Assigned task: The records appear below. Repeat them exactly.

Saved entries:
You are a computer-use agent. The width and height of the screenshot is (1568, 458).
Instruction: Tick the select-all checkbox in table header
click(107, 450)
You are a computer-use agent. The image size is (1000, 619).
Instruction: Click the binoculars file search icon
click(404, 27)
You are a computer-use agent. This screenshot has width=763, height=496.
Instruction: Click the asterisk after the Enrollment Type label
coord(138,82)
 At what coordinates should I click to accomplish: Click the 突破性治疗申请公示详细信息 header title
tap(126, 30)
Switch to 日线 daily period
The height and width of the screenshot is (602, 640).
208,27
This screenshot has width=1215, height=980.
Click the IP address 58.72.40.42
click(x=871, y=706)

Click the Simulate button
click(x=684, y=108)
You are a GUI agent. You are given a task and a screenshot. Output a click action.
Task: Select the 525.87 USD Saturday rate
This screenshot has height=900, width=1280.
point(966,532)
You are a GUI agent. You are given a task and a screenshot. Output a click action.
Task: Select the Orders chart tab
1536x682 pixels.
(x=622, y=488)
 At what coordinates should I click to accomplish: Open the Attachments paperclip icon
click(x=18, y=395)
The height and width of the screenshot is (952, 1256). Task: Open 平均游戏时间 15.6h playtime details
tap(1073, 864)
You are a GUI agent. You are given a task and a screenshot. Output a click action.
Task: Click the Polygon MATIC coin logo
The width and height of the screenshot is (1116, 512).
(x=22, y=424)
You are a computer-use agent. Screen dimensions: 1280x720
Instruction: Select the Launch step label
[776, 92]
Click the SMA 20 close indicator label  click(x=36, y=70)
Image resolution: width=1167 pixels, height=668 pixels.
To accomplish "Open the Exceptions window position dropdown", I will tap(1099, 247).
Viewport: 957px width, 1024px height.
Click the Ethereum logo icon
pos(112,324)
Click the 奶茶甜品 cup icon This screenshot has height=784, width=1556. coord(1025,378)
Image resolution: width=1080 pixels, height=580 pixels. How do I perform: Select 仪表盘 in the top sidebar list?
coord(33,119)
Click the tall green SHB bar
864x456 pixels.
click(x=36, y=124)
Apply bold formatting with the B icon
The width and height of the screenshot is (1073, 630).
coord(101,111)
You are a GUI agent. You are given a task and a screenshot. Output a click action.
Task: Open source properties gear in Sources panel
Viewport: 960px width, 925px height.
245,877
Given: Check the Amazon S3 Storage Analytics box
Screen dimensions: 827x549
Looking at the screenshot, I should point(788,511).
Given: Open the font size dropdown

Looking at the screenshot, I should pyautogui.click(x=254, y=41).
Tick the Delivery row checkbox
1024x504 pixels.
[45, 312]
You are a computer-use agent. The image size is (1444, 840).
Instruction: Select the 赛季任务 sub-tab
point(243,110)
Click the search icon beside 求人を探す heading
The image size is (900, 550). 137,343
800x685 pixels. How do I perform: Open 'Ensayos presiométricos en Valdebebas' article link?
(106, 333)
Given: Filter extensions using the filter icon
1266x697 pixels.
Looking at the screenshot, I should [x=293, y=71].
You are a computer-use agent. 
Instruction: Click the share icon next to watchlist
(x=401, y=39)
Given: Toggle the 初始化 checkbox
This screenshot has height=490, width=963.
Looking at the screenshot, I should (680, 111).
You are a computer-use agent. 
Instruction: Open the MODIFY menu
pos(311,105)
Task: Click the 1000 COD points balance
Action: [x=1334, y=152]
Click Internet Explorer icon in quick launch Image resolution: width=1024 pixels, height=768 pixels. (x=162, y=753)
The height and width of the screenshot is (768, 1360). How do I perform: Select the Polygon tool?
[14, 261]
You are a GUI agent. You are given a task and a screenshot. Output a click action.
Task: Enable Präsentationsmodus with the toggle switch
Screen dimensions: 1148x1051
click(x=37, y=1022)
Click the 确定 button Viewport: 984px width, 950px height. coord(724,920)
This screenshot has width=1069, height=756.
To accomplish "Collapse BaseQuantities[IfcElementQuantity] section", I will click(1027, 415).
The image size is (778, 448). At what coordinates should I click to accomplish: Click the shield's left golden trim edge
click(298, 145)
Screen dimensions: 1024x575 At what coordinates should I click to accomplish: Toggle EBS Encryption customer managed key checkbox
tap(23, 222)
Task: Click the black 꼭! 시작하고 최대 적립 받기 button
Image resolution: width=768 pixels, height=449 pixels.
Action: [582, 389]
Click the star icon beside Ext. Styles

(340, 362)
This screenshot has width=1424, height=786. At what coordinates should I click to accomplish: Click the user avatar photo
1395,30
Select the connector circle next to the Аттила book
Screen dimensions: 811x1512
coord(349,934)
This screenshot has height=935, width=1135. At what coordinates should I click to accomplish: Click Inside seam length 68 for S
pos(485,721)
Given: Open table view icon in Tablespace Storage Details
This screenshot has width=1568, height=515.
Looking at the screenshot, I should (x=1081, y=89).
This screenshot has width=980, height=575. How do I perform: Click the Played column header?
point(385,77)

Task solution:
You are a computer-use agent. The width and height of the screenshot is (1568, 458).
Instruction: Tick the select-all checkbox in table header
click(107, 450)
You are a computer-use agent. The image size is (1000, 619).
Instruction: Click the binoculars file search icon
click(404, 27)
You are a computer-use agent. This screenshot has width=763, height=496.
Instruction: Click the asterisk after the Enrollment Type label
coord(138,82)
 At what coordinates should I click to accomplish: Click the 突破性治疗申请公示详细信息 header title
tap(126, 30)
Switch to 日线 daily period
The height and width of the screenshot is (602, 640).
208,27
This screenshot has width=1215, height=980.
Click the IP address 58.72.40.42
click(x=871, y=706)

Click the Simulate button
click(x=684, y=108)
You are a GUI agent. You are given a task and a screenshot. Output a click action.
Task: Select the 525.87 USD Saturday rate
This screenshot has height=900, width=1280.
point(966,532)
You are a GUI agent. You are given a task and a screenshot. Output a click action.
Task: Select the Orders chart tab
1536x682 pixels.
(x=622, y=488)
 At what coordinates should I click to accomplish: Open the Attachments paperclip icon
click(x=18, y=395)
The height and width of the screenshot is (952, 1256). Task: Open 平均游戏时间 15.6h playtime details
tap(1073, 864)
You are a GUI agent. You are given a task and a screenshot. Output a click action.
Task: Click the Polygon MATIC coin logo
The width and height of the screenshot is (1116, 512).
(x=22, y=424)
You are a computer-use agent. Screen dimensions: 1280x720
Instruction: Select the Launch step label
[776, 92]
Click the SMA 20 close indicator label  click(x=36, y=70)
Image resolution: width=1167 pixels, height=668 pixels.
To accomplish "Open the Exceptions window position dropdown", I will tap(1099, 247).
Viewport: 957px width, 1024px height.
Click the Ethereum logo icon
pos(112,324)
Click the 奶茶甜品 cup icon This screenshot has height=784, width=1556. coord(1025,378)
Image resolution: width=1080 pixels, height=580 pixels. How do I perform: Select 仪表盘 in the top sidebar list?
coord(33,119)
Click the tall green SHB bar
864x456 pixels.
click(x=36, y=124)
Apply bold formatting with the B icon
The width and height of the screenshot is (1073, 630).
coord(101,111)
You are a GUI agent. You are given a task and a screenshot. Output a click action.
Task: Open source properties gear in Sources panel
Viewport: 960px width, 925px height.
245,877
Given: Check the Amazon S3 Storage Analytics box
Screen dimensions: 827x549
Looking at the screenshot, I should point(788,511).
Given: Open the font size dropdown

Looking at the screenshot, I should pyautogui.click(x=254, y=41).
Tick the Delivery row checkbox
1024x504 pixels.
[45, 312]
You are a computer-use agent. The image size is (1444, 840).
Instruction: Select the 赛季任务 sub-tab
point(243,110)
Click the search icon beside 求人を探す heading
The image size is (900, 550). 137,343
800x685 pixels. How do I perform: Open 'Ensayos presiométricos en Valdebebas' article link?
(106, 333)
Given: Filter extensions using the filter icon
1266x697 pixels.
Looking at the screenshot, I should [x=293, y=71].
You are a computer-use agent. 
Instruction: Click the share icon next to watchlist
(x=401, y=39)
Given: Toggle the 初始化 checkbox
This screenshot has height=490, width=963.
Looking at the screenshot, I should (680, 111).
You are a computer-use agent. 
Instruction: Open the MODIFY menu
pos(311,105)
Task: Click the 1000 COD points balance
Action: [x=1334, y=152]
Click Internet Explorer icon in quick launch Image resolution: width=1024 pixels, height=768 pixels. (x=162, y=753)
The height and width of the screenshot is (768, 1360). How do I perform: Select the Polygon tool?
[14, 261]
You are a GUI agent. You are given a task and a screenshot. Output a click action.
Task: Enable Präsentationsmodus with the toggle switch
Screen dimensions: 1148x1051
click(x=37, y=1022)
Click the 确定 button Viewport: 984px width, 950px height. coord(724,920)
This screenshot has width=1069, height=756.
To accomplish "Collapse BaseQuantities[IfcElementQuantity] section", I will click(1027, 415).
The image size is (778, 448). At what coordinates should I click to accomplish: Click the shield's left golden trim edge
click(298, 145)
Screen dimensions: 1024x575 At what coordinates should I click to accomplish: Toggle EBS Encryption customer managed key checkbox
tap(23, 222)
Task: Click the black 꼭! 시작하고 최대 적립 받기 button
Image resolution: width=768 pixels, height=449 pixels.
Action: [582, 389]
Click the star icon beside Ext. Styles

(340, 362)
This screenshot has width=1424, height=786. At what coordinates should I click to accomplish: Click the user avatar photo
1395,30
Select the connector circle next to the Аттила book
Screen dimensions: 811x1512
coord(349,934)
This screenshot has height=935, width=1135. At what coordinates should I click to accomplish: Click Inside seam length 68 for S
pos(485,721)
Given: Open table view icon in Tablespace Storage Details
This screenshot has width=1568, height=515.
Looking at the screenshot, I should (x=1081, y=89).
This screenshot has width=980, height=575. How do I perform: Click the Played column header?
point(385,77)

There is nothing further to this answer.